DIRECTION
Tally the lines in the records below that contain the word "marker". Reply with the number alone.

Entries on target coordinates

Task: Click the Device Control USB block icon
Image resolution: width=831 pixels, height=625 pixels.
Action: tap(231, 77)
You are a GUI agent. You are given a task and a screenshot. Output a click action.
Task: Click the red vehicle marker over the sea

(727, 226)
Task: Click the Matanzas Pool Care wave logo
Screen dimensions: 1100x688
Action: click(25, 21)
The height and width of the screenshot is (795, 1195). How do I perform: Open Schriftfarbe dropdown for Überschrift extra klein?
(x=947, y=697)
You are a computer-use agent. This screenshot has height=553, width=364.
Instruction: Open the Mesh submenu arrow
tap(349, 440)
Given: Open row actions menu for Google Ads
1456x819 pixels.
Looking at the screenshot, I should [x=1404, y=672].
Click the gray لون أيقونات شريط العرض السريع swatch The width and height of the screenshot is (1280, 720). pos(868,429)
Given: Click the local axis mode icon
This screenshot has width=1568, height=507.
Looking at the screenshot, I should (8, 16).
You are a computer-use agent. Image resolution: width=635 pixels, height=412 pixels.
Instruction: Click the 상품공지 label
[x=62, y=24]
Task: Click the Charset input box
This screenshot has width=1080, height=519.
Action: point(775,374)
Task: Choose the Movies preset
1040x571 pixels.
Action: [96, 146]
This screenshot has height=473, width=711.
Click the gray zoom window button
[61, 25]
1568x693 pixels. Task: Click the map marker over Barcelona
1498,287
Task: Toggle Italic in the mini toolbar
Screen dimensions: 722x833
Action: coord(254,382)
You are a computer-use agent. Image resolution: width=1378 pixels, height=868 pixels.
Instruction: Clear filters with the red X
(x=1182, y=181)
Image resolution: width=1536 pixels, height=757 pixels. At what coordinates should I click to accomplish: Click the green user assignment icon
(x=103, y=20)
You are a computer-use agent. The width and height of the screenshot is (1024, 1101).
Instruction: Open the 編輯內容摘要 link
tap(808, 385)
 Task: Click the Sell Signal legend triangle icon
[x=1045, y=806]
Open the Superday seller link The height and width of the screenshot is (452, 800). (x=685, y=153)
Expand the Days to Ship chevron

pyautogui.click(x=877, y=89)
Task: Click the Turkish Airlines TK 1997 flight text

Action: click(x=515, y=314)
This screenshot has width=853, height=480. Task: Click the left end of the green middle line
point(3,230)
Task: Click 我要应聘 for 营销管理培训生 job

EXERCISE RESPONSE
2